— WHAT YOU SHOULD DO —
Pick out each line below that contains the word "width" and copy those lines.

Lines about finding spots to click on screens
--

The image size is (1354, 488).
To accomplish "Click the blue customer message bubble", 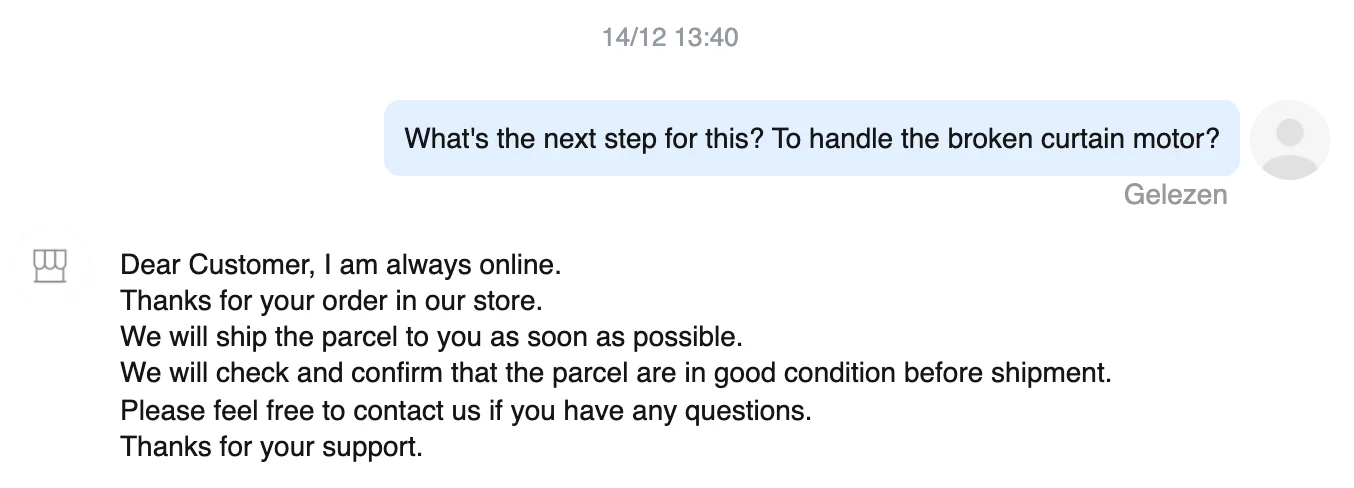I will (x=811, y=138).
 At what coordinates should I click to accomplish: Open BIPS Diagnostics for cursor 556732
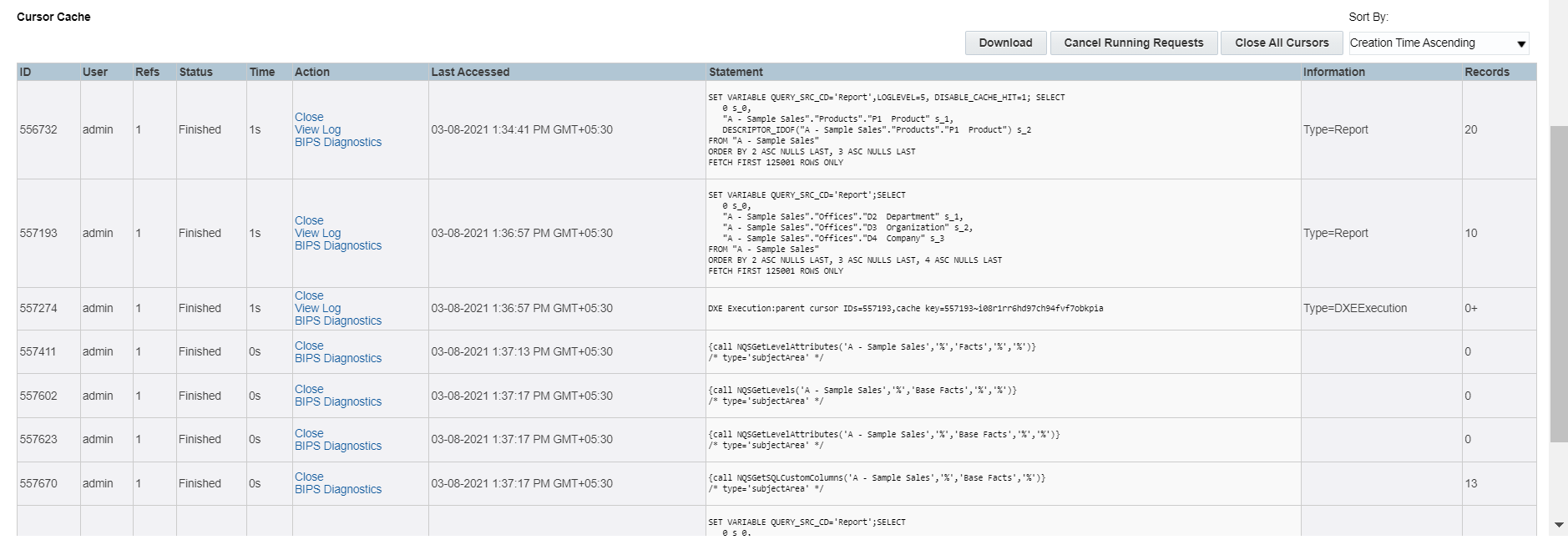pos(337,142)
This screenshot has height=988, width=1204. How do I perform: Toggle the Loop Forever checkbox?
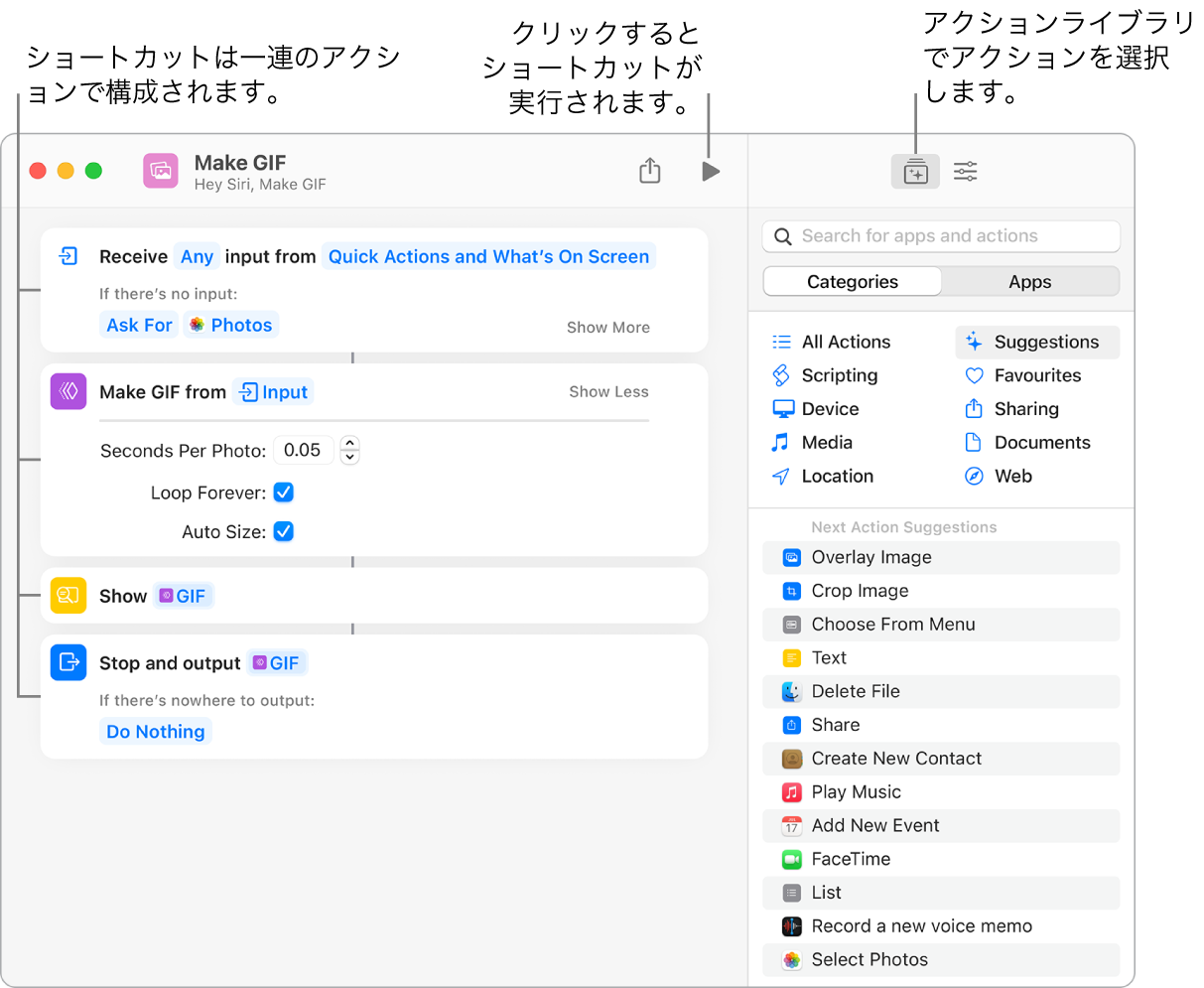(284, 493)
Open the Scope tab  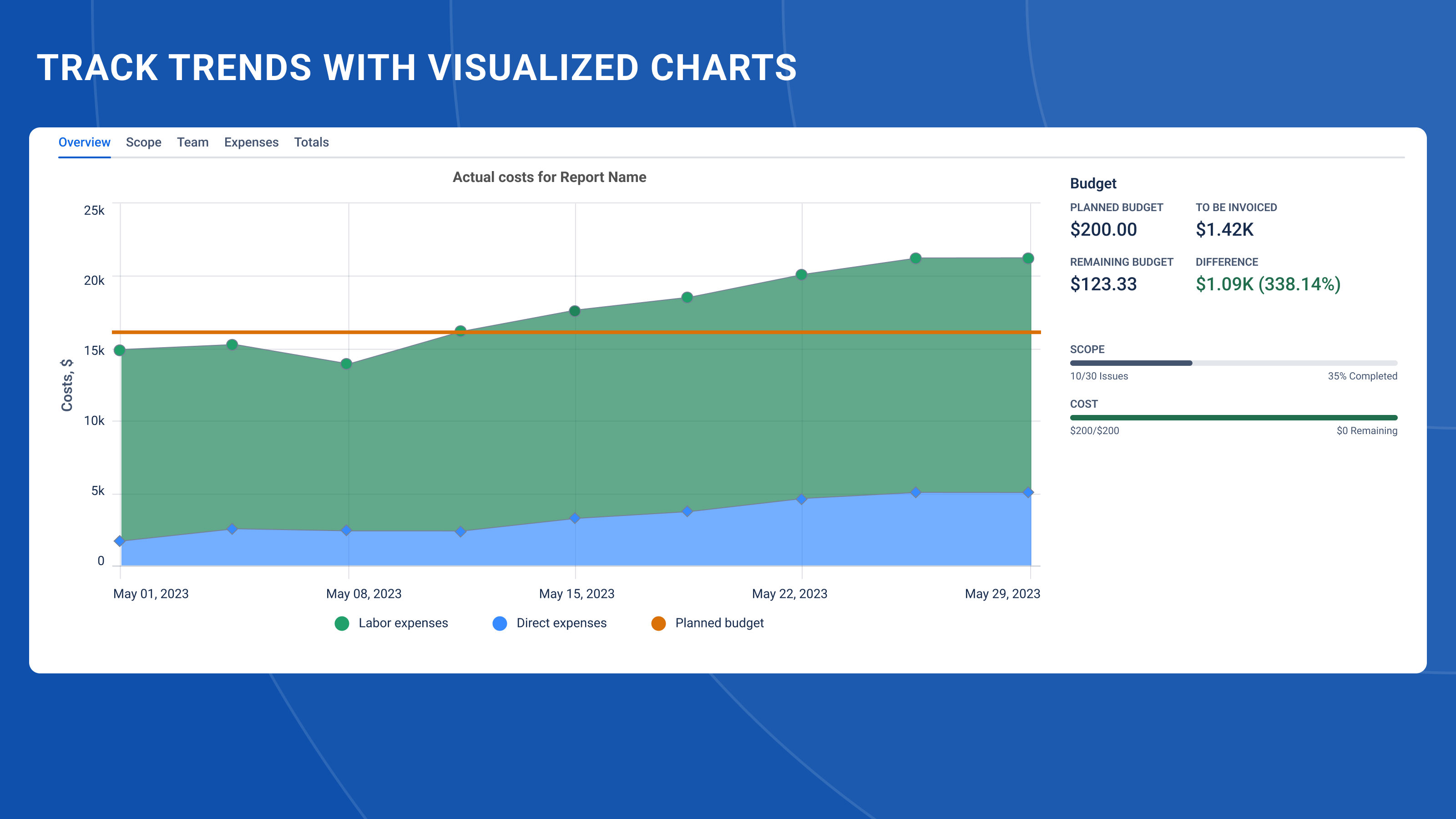[x=143, y=142]
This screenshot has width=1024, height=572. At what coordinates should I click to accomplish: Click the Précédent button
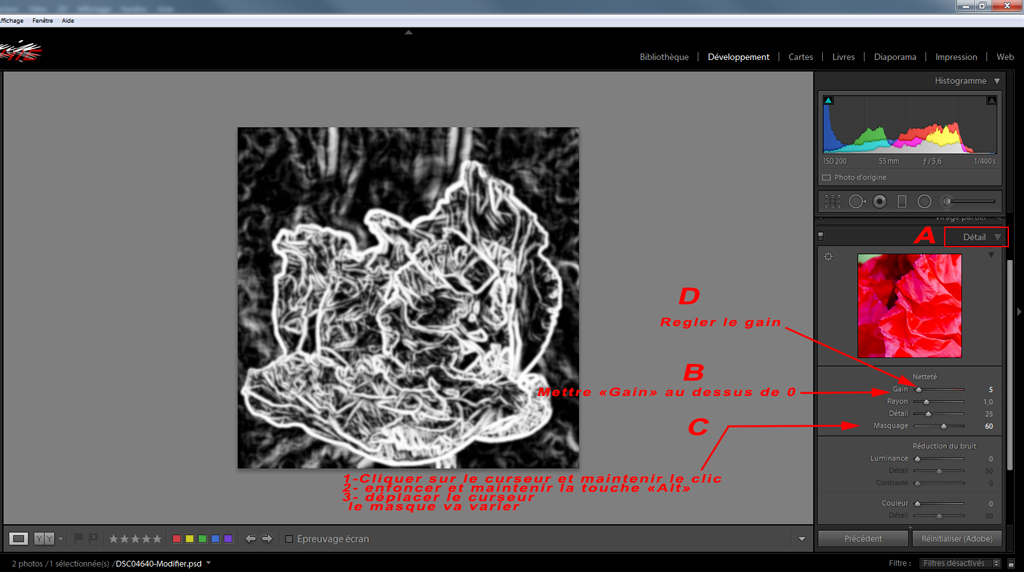tap(862, 538)
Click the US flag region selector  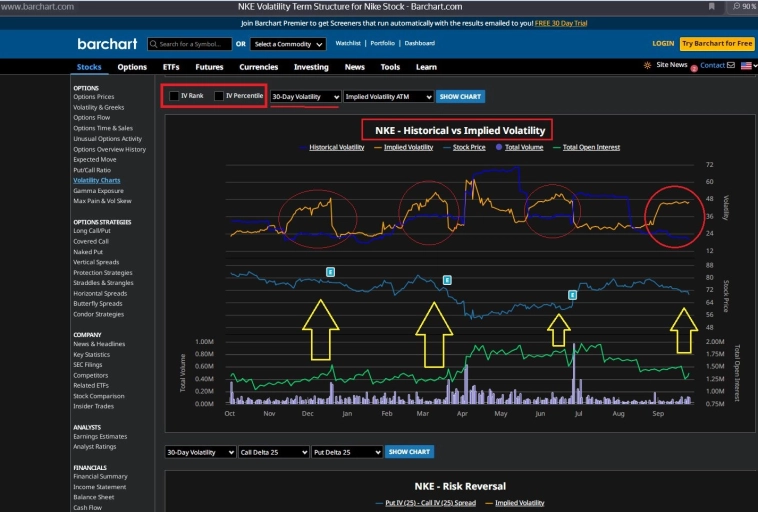point(745,65)
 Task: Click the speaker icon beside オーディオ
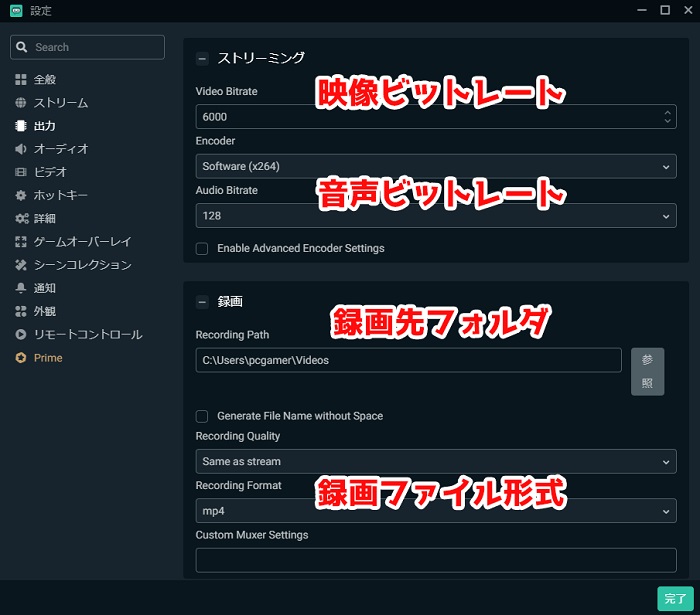pyautogui.click(x=21, y=149)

--

— RESPONSE FOR THIS EXERCISE —
This screenshot has height=988, width=1204. How do I perform: Toggle the Loop Forever checkbox?
This screenshot has width=1024, height=572. At what coordinates should I click to accomplish: Click the Précédent button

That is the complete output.